→ **The exercise**
Copy out every line of the items below with no changes.
---- Material
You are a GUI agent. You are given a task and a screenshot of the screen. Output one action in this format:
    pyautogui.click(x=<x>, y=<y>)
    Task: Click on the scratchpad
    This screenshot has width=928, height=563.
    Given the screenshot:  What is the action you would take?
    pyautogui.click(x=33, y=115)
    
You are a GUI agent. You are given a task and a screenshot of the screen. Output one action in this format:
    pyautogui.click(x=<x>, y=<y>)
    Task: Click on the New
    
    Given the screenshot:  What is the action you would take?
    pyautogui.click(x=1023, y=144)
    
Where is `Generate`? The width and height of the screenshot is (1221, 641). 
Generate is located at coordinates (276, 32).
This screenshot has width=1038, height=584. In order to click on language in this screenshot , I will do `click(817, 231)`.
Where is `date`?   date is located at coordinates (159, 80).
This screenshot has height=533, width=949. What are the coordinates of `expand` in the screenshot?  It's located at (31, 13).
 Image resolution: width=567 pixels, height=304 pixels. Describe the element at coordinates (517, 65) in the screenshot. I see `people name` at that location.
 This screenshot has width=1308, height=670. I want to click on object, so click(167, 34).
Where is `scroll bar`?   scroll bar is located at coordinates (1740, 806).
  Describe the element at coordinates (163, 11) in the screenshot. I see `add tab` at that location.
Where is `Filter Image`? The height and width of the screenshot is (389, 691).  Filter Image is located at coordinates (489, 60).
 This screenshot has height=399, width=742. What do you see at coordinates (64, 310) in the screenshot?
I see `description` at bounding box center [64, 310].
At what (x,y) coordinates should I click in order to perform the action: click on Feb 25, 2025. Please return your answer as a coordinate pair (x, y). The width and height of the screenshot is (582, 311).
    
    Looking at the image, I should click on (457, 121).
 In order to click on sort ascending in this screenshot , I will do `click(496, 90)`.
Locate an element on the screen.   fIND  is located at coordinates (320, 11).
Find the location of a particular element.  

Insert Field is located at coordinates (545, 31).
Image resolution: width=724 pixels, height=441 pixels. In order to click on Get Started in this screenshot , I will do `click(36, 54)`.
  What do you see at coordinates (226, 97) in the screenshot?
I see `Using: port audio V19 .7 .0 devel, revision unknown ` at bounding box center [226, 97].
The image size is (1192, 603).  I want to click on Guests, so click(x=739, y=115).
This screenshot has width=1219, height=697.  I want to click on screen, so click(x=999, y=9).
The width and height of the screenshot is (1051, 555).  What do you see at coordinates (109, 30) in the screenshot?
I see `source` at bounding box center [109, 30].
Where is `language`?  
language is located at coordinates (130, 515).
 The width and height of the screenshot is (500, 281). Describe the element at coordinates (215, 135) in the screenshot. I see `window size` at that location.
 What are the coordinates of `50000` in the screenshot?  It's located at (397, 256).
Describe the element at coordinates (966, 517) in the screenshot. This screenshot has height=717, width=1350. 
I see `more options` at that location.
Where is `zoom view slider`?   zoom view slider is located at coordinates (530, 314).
--------
→ **Exercise answer**
You are a GUI agent. You are given a task and a screenshot of the screen. Output one action in this format:
    pyautogui.click(x=<x>, y=<y>)
    Task: Click on the scratchpad
    This screenshot has width=928, height=563.
    Given the screenshot:  What is the action you would take?
    pyautogui.click(x=33, y=115)
    
You are a GUI agent. You are given a task and a screenshot of the screen. Output one action in this format:
    pyautogui.click(x=<x>, y=<y>)
    Task: Click on the New
    
    Given the screenshot:  What is the action you would take?
    pyautogui.click(x=1023, y=144)
    
Where is `Generate`? The width and height of the screenshot is (1221, 641). 
Generate is located at coordinates (276, 32).
This screenshot has width=1038, height=584. In order to click on language in this screenshot , I will do `click(817, 231)`.
Where is `date`?   date is located at coordinates (159, 80).
This screenshot has height=533, width=949. What are the coordinates of `expand` in the screenshot?  It's located at (31, 13).
 Image resolution: width=567 pixels, height=304 pixels. Describe the element at coordinates (517, 65) in the screenshot. I see `people name` at that location.
 This screenshot has width=1308, height=670. I want to click on object, so click(167, 34).
Where is `scroll bar`?   scroll bar is located at coordinates (1740, 806).
  Describe the element at coordinates (163, 11) in the screenshot. I see `add tab` at that location.
Where is `Filter Image`? The height and width of the screenshot is (389, 691).  Filter Image is located at coordinates (489, 60).
 This screenshot has height=399, width=742. What do you see at coordinates (64, 310) in the screenshot?
I see `description` at bounding box center [64, 310].
At what (x,y) coordinates should I click in order to perform the action: click on Feb 25, 2025. Please return your answer as a coordinate pair (x, y). The width and height of the screenshot is (582, 311).
    
    Looking at the image, I should click on (457, 121).
 In order to click on sort ascending in this screenshot , I will do `click(496, 90)`.
Locate an element on the screen.   fIND  is located at coordinates (320, 11).
Find the location of a particular element.  

Insert Field is located at coordinates (545, 31).
Image resolution: width=724 pixels, height=441 pixels. In order to click on Get Started in this screenshot , I will do `click(36, 54)`.
  What do you see at coordinates (226, 97) in the screenshot?
I see `Using: port audio V19 .7 .0 devel, revision unknown ` at bounding box center [226, 97].
The image size is (1192, 603).  I want to click on Guests, so click(x=739, y=115).
This screenshot has width=1219, height=697.  I want to click on screen, so click(x=999, y=9).
The width and height of the screenshot is (1051, 555).  What do you see at coordinates (109, 30) in the screenshot?
I see `source` at bounding box center [109, 30].
Where is `language`?  
language is located at coordinates (130, 515).
 The width and height of the screenshot is (500, 281). Describe the element at coordinates (215, 135) in the screenshot. I see `window size` at that location.
 What are the coordinates of `50000` in the screenshot?  It's located at (397, 256).
Describe the element at coordinates (966, 517) in the screenshot. This screenshot has height=717, width=1350. 
I see `more options` at that location.
Where is `zoom view slider`?   zoom view slider is located at coordinates (530, 314).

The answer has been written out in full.